Vはメタルのためだけの楽器ではなく、あらゆるジャンルで通用する「自由の象徴」であることを示しました。

伝統をリスペクトしつつ、最先端のポップスやファンクに持ち込む彼のセンスは、今も色褪せません。

Vの持つ多様性と、時代を超越するデザイン性を彼は見事に体現しています。

まとめ:フライングVは音を「尖らせる」ための最高の武器!

フライングVの音は、決して悪くありません。
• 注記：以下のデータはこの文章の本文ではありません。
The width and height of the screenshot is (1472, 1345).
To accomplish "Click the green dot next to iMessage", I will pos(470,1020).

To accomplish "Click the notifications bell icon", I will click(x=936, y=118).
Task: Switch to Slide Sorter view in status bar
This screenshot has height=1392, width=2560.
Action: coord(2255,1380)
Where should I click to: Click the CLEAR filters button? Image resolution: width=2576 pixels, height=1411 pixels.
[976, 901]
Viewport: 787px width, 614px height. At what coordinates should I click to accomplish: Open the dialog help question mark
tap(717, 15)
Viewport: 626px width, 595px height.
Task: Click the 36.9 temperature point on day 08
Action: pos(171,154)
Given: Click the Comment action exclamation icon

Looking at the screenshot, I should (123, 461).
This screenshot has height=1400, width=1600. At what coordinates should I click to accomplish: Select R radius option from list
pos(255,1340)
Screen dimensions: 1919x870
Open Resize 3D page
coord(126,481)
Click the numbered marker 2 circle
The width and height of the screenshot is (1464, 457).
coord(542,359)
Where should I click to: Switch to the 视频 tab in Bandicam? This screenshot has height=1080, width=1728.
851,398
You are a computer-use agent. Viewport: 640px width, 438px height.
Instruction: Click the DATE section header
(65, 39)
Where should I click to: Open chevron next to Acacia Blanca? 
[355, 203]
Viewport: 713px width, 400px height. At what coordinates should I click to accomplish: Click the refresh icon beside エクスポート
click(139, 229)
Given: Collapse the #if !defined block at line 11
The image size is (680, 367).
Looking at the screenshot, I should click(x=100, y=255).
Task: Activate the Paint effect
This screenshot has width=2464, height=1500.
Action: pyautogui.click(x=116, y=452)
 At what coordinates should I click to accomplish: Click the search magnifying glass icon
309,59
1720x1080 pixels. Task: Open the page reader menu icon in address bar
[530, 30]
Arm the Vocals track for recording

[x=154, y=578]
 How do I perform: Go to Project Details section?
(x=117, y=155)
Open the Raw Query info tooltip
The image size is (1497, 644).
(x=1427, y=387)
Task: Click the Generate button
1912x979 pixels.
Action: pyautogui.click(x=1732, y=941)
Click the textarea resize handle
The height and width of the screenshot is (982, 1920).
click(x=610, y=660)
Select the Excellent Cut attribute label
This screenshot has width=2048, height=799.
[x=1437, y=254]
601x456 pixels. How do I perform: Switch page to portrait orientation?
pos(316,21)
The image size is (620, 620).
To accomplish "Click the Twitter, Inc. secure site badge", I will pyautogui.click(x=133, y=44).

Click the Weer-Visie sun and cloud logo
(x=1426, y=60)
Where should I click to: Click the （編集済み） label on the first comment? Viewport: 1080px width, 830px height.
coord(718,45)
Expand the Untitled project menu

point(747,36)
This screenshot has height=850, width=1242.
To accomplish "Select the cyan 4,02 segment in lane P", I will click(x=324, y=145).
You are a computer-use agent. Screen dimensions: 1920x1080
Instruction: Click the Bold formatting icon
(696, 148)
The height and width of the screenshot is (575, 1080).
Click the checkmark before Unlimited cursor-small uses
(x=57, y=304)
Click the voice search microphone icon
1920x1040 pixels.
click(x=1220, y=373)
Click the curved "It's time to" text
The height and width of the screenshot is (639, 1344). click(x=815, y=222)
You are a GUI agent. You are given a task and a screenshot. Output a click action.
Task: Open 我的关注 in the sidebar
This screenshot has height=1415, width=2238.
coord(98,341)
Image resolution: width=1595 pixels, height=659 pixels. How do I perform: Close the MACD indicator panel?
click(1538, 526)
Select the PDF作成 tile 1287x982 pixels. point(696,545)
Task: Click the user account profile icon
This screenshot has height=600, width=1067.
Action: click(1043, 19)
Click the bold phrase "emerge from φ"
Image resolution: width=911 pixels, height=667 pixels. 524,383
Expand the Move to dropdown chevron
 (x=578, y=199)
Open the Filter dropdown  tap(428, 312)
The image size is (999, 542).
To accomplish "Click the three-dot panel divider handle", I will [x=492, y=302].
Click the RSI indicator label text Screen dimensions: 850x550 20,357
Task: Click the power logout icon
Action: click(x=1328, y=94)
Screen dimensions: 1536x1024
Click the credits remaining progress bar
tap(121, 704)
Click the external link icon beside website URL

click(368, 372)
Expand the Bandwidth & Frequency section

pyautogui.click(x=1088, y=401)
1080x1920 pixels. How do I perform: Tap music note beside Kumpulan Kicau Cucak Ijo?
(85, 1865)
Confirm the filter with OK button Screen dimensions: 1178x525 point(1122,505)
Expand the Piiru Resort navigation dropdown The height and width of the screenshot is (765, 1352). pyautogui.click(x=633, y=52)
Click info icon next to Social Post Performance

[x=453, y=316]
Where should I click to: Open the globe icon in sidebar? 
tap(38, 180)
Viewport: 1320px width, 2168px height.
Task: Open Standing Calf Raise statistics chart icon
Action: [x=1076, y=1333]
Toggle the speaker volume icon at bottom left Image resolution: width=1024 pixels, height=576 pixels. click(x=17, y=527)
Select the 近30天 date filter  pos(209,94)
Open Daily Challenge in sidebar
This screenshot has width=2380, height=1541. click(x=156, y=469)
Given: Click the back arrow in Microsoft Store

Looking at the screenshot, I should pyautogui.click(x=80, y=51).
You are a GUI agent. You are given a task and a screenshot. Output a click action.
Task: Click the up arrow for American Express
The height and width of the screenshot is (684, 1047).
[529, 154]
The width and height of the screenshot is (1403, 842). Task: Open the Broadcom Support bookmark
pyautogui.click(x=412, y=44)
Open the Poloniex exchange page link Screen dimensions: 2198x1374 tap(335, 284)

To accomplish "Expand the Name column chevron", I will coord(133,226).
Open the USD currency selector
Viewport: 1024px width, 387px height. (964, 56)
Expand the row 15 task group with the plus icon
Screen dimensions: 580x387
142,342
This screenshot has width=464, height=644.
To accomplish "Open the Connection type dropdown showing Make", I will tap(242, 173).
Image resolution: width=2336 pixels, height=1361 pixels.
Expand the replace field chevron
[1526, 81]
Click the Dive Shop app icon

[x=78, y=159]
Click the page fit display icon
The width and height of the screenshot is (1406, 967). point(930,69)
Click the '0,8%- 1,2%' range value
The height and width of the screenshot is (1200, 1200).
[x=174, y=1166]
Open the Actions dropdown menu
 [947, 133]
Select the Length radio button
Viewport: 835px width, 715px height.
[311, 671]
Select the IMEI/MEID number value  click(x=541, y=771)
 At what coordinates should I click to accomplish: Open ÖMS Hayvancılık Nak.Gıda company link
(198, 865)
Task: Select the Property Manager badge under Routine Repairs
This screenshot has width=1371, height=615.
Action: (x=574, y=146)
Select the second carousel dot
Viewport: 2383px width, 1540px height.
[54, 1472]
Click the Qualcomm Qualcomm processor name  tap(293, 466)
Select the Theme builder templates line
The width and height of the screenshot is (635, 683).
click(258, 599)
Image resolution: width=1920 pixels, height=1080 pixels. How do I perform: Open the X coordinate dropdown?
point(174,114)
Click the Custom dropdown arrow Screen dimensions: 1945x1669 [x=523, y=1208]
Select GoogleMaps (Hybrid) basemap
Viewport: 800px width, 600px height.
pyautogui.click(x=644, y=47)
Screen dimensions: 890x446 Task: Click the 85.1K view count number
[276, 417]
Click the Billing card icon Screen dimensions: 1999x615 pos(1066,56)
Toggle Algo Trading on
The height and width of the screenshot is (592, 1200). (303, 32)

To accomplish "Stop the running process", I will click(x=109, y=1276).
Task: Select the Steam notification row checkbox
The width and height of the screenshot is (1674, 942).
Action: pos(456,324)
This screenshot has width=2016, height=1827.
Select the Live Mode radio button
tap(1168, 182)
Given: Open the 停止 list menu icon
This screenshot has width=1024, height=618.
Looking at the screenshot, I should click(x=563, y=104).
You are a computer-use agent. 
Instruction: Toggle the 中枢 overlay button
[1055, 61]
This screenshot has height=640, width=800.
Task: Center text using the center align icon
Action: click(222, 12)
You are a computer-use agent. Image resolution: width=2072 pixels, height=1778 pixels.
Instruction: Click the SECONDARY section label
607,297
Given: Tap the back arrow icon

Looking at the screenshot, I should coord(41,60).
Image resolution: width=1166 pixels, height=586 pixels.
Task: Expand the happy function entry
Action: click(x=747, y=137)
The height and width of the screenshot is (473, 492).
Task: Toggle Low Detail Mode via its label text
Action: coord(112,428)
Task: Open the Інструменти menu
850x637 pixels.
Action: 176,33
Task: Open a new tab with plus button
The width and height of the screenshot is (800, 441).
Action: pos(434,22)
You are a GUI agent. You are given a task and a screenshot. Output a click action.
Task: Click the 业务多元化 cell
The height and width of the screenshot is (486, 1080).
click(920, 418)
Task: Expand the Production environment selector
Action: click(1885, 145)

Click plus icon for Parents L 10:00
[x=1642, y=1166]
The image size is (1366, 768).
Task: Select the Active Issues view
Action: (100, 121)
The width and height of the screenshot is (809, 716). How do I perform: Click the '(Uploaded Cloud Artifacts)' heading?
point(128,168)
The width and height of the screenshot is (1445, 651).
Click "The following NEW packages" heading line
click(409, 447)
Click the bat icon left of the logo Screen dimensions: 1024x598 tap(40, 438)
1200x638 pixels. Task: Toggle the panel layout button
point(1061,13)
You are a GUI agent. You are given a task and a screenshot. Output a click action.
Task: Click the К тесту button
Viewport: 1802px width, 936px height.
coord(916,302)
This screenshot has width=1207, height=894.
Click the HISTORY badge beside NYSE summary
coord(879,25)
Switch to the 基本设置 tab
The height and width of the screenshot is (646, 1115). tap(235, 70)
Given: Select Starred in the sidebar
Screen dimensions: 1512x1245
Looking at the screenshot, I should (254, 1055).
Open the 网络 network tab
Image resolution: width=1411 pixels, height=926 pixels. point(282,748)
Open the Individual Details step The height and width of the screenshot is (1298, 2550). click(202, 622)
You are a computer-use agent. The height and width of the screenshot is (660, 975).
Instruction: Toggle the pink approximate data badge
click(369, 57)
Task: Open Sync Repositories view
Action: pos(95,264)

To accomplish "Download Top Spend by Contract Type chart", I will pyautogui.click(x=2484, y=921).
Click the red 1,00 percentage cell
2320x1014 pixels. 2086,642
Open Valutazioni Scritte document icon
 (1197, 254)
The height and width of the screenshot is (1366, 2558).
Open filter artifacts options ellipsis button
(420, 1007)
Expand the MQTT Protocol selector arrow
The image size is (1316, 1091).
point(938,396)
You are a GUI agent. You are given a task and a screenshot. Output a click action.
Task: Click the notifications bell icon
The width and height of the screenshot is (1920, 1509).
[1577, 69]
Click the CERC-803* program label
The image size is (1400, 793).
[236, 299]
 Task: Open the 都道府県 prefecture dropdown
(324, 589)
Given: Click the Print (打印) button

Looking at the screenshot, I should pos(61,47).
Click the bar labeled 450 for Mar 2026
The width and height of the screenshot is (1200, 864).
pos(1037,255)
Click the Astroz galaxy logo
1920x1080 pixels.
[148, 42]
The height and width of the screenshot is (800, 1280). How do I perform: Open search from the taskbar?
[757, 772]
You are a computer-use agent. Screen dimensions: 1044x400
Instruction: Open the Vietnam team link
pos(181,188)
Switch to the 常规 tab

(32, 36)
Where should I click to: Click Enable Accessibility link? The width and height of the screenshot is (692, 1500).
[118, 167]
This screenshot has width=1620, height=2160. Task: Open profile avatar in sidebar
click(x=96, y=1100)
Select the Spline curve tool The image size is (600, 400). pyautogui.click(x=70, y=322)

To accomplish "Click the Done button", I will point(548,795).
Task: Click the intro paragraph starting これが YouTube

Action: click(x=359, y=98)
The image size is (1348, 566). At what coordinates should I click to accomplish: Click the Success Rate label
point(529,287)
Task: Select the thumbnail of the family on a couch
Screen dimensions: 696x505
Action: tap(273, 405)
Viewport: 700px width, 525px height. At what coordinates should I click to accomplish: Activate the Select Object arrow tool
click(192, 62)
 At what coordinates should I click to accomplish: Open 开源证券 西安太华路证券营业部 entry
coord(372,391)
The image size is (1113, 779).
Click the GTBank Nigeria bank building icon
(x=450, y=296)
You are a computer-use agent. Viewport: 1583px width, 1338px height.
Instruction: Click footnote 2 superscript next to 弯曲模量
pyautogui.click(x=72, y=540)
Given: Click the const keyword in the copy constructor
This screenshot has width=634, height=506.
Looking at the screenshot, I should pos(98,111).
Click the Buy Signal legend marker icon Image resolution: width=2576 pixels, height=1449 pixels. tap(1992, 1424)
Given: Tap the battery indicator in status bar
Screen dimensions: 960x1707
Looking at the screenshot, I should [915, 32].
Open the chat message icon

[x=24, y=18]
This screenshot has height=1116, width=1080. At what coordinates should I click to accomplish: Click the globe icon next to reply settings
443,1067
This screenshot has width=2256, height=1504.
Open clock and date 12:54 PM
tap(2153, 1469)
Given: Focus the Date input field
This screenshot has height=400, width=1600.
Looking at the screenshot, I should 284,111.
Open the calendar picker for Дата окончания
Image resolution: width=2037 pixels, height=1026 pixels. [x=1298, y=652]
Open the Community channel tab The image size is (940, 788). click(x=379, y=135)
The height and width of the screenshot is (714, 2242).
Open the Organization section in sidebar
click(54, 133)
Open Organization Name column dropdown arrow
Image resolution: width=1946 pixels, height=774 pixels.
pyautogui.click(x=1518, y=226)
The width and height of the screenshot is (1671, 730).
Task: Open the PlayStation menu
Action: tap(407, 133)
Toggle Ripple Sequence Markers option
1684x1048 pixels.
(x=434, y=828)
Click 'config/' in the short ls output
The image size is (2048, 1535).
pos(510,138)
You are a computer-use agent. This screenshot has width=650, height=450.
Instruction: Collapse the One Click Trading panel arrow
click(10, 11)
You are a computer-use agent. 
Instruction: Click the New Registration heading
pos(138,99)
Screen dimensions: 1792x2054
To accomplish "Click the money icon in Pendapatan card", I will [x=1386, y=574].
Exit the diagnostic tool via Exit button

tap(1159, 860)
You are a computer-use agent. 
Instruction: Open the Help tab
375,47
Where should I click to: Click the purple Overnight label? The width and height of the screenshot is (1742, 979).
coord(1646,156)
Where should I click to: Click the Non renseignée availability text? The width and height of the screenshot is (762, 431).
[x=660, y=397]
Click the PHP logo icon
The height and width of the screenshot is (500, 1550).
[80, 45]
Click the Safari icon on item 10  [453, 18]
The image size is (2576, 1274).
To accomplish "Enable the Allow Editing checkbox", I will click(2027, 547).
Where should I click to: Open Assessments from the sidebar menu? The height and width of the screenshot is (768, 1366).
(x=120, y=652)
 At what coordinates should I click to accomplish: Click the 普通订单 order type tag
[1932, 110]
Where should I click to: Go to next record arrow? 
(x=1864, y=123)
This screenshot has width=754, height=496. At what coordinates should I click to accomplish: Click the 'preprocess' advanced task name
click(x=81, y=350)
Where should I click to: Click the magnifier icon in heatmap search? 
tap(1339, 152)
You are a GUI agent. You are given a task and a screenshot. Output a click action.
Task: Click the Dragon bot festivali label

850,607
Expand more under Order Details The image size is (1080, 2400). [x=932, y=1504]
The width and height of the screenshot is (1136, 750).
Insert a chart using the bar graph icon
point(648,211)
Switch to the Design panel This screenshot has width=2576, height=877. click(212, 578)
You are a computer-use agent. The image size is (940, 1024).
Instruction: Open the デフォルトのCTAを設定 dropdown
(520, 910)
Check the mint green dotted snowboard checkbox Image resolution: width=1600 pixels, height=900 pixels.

むしろ、特定の帯域を鋭く研ぎ澄ませた、非常に個性的なサウンドです。

その唯一無二のトーンと圧倒的な存在感を受け入れることができれば、これ以上頼もしい相棒はいません。

今回の内容を整理して、Vを持つ覚悟を決めましょう。

  • フライングVは低音がタイトで、中高音域が突き抜ける「抜けの良さ」が特徴。
  • 「音が軽い」と感じたら、アンプの設定や弦のゲージ、歪みペダルで補強できる。
  • ハイフレットの演奏性は全ギターの中でもトップクラスで、ソロプレイに最適。
  • 座って弾く時は股に挟み、立って弾く時は滑り止めストラップでバランスを取る。
  • ケースの巨大さやウィングの損傷には注意が必要だが、それ以上のビジュアル効果がある。
  • 歴史を作った巨匠たちの音を聴けば、Vの本当の魅力(中域の粘り)がわかる。
  • 「自分だけの個性」を貫きたい人にとって、Vは最強の表現ツールになる。

フライングVを手に入れるということは、常識に縛られないギタリストへの第一歩です。

一度その「尖った魅力」に取り憑かれたら、もう普通のギターでは満足できなくなるかもしれません。

まずは楽器店で、あのV字の股を自分の足に挟んでみてください。その瞬間に感じる「これだ!」という感覚を信じてみませんか。